• **Text block**:
■ ■ ■ ■ ■ ■ ■

What began as a lawsuit over leaked tax returns is now morphing into something far bigger — and far more dangerous. In this chilling breakdown, the so-called $1.776 billion “1776 Fund” is exposed not as a normal legal settlement, but as a potentially unprecedented expansion of executive power dressed up in patriotic branding and constitutional smoke screens. Using a lawsuit that many legal experts considered weak from the start, the Trump administration has created a massive compensation fund administered by political appointees and aimed at people claiming they were victims of “government weaponization” — including figures tied to January 6.

But beneath the red-white-and-blue symbolism lies a far deeper question: can a president effectively sue his own government, settle with himself, and then redirect billions in public funds toward a political constituency without Congress? This analysis tears apart the legal architecture behind the arrangement, exposing how the lines between settlement, appropriation, and political patronage may be collapsing in real time. Whether courts intervene or not, one thing is already clear: another constitutional guardrail may have just been smashed in plain sight.

Transcript. The $1.776 Billion Question

Something happened this week that deserves a closer look — because the legal and constitutional structure behind it is unlike anything we’ve really seen before.

On Monday, the Department of Justice announced the creation of a $1.776 billion fund. The fund was created through the settlement of a lawsuit filed by Donald Trump against the Internal Revenue Service over the leak of his tax returns in 2019. Trump originally sought $10 billion in damages. Under the settlement, Trump receives no money directly. Instead, the money goes into a fund administered by a five-member commission appointed by the Attorney General — who, of course, serves under Trump.

The stated purpose of the fund is to compensate people who claim they were victims of what the administration calls “government weaponization.”

Now pause there for a second.

Because once you start looking at the structure of this arrangement the way a constitutional lawyer would, the questions become impossible to ignore.

The President of the United States sued an agency that reports to the President of the United States.

The IRS operates under the Treasury Department. The Treasury Secretary serves at the pleasure of the president. The Department of Justice defended the IRS in court. The Attorney General also serves at the pleasure of the president.

So Trump was effectively suing his own executive branch.

The judge overseeing the case noticed the problem immediately. She openly questioned how a legitimate adversarial settlement could exist when both sides ultimately answered to the same authority. In her words, the president appeared to be “negotiating with himself.”

That matters because settlements in American law are supposed to emerge from opposing interests. That adversarial structure is the entire foundation of how courts evaluate fairness and legitimacy.

But here, that structure barely existed.

And then there’s the lawsuit itself.

The leak of Trump’s tax returns happened between 2018 and 2020. The leaker, IRS contractor Charles Littlejohn, was prosecuted, pleaded guilty, and sentenced to prison. Legal experts widely questioned whether the federal government could even be held liable for damages caused by a contractor acting criminally outside his authority.

There were also major statute of limitations issues.

In other words: the case itself appeared weak.

Yet somehow it produced a $1.776 billion settlement.

And the number itself tells you everything.

The figure isn’t based on damages calculations. It’s symbolic — a reference to the year 1776.

Real settlements are usually tied to legal exposure, litigation risk, and measurable damages. This number appears tied to political messaging instead.

Which raises another question:

If this isn’t really functioning like a legal settlement, then what exactly is it?

■ ■ ■ ■ ■ ■ ■

• **Provided material**:
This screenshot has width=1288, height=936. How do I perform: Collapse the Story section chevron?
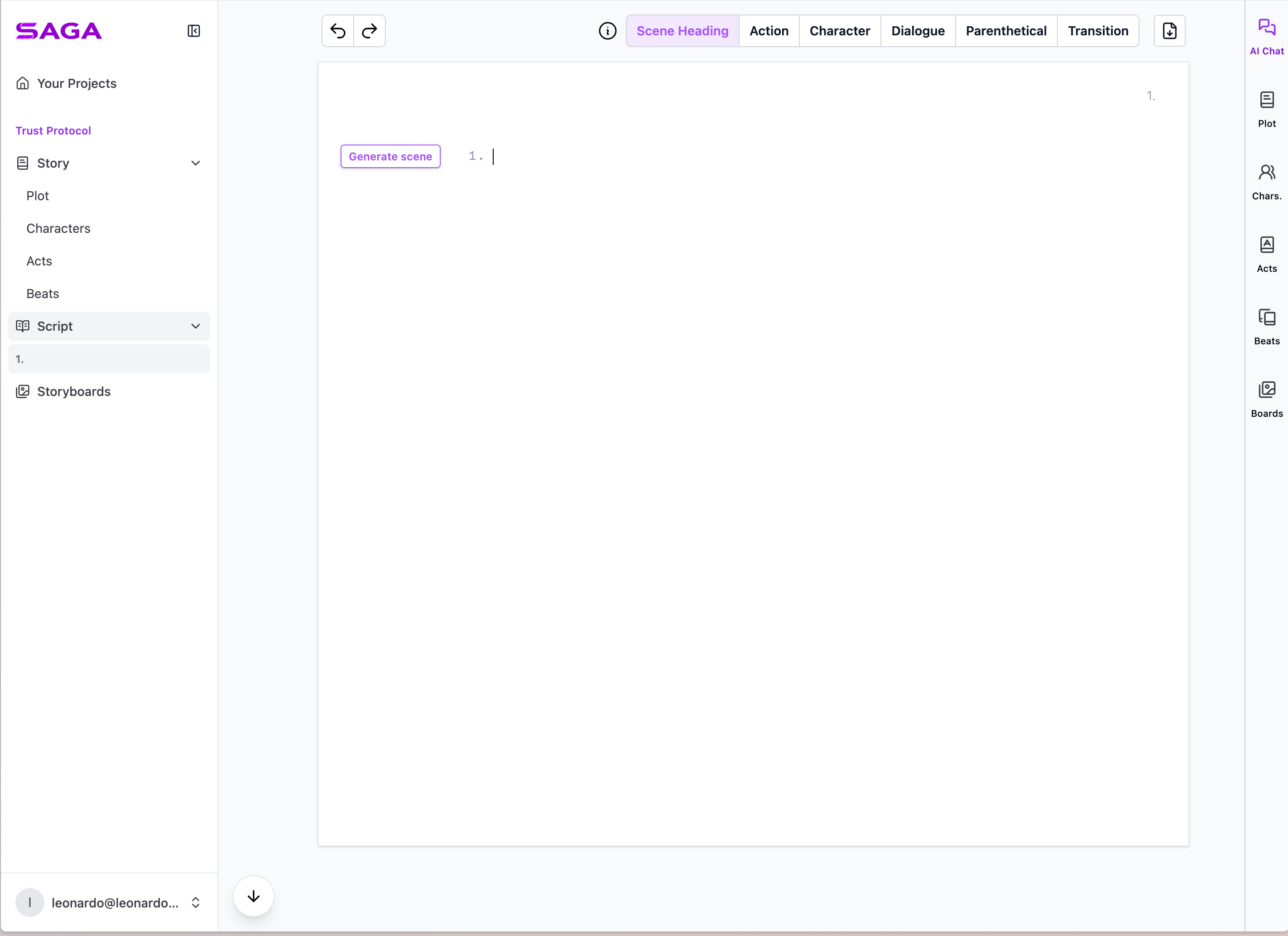click(x=195, y=163)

■ ■ ■ ■ ■ ■ ■

• **Stated goal 1**: Reproduce the passage of the 1776 Fund commentary that opens with the words containing "The President of the United States sued" and closes with "fairness and legitimacy.".
• **Stated goal 2**:
Answer these questions using the 1776 Fund commentary:
(a) How much did Trump originally seek in damages?
(b) How many members make up the commission that administers the fund?
(c) Who was the IRS contractor who leaked the tax returns?
The data placed after the text come from a separate source.

• **Worked answer 1**:
The President of the United States sued an agency that reports to the President of the United States.

The IRS operates under the Treasury Department. The Treasury Secretary serves at the pleasure of the president. The Department of Justice defended the IRS in court. The Attorney General also serves at the pleasure of the president.

So Trump was effectively suing his own executive branch.

The judge overseeing the case noticed the problem immediately. She openly questioned how a legitimate adversarial settlement could exist when both sides ultimately answered to the same authority. In her words, the president appeared to be “negotiating with himself.”

That matters because settlements in American law are supposed to emerge from opposing interests. That adversarial structure is the entire foundation of how courts evaluate fairness and legitimacy.

• **Worked answer 2**:
(a) $10 billion
(b) Five
(c) Charles Littlejohn